The province of Shaanxi, which has large stores of polysilicon as well as a glitzy new solar research-and-development centre established by US-based Applied Materials, aims to raise solar industrial output to Rmb300bn (US$47.6bn) by 2015-a tenfold increase on 2011. By comparison, total Chinese exports to Europe were only worth Rmb223bn in 2011. Efforts to increase photovoltaic (PV) cell production in the north of the province, where several solar-power stations are under construction, have been substantial. The local five-year plan (2011-15) calls for expansion into equipment manufacturing.
Production in Chengdu, the provincial capital of Sichuan, is also expanding rapidly. In-November 2012 the prefecture announced that it had attracted Rmb6.45bn in planned investment for solar-manufacturing projects. Chengdu has maintained a target of Rmb100bn in industrial capacity in new energy, with a focus on solar projects. In May the western region of Xinjiang released a five-year development plan targeting annual output of Rmb10bn from PV producers, and annual income growth of more than 70% from the PV industry.
Expanding production in western China will exacerbate the problems. This year solar panels with an estimated capacity of 59 gw will be produced in China, against global demand of just 30 gw. Producers in Shaanxi, Chengdu and Xinjiang are still overwhelmingly looking to foreign markets to take up excess supply, creating more price competition for struggling established companies.
Installation costs per watt dropped by 45% between 2010 and August 2012-much of this driven by falling panel prices. In the first 10 months of 2012, Chengdu’s solar-cell exports rose by 60%, while the average value of those exports fell by 89%. Prices for polysilicon fell from US$50-55/kg in 2009 to US$20-30/kg in August 2012, forcing around 80% of the country’s polysilicon producers to shut down this year.
Although western China will see demand grow, much depends on the pace of progress in constructing supporting infrastructure. The country is still struggling to build the infrastructure needed to transfer the electricity to market. In 2011, only 70% of China’s installed solar capacity was connected to the grid.

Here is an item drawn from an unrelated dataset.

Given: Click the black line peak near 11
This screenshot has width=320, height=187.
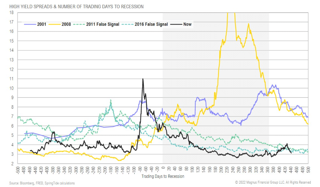Looking at the screenshot, I should coord(143,79).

In addition, more advanced power distribution and storage systems are needed to handle the irregular nature of power loads from solar and wind sources. The State Grid is reportedly investing more than Rmb300bn in upgrading transmission infrastructure this year. It plans to complete seven ultra-high voltage (UHV) lines by 2015, forming the backbone of a national grid system.
Several recently announced projects in Xinjiang and Qinghai are explicitly dependent on the further development of UHV lines. However, doubts remain over the success of these lines. Similar projects have been abandoned in Russia, the US and Japan, as overdependence on UHV can amplify the damage caused by isolated grid failures and blackouts. Projects often run over schedule in order to account for these issues. Many of China’s new installations will probably remain off-grid for some time after they are completed.

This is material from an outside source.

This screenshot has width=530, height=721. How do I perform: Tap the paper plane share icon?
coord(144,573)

In the next few years the country should surpass Germany and Italy as the world’s largest consumer of solar panels. However, this will not be enough to fix the struggling sector. The central government will need to make more aggressive attempts at consolidation than it has done so far, lest its companies-which are often propped up by local governments-fall further and further into debt. LDK Solar, one of the country’s largest manufacturers, was sued in November for failing to repay its loans.
Western regions looking to expand their high-technology manufacturing may see a short-term boon, but the outlook for the overall industry is anything but sunny.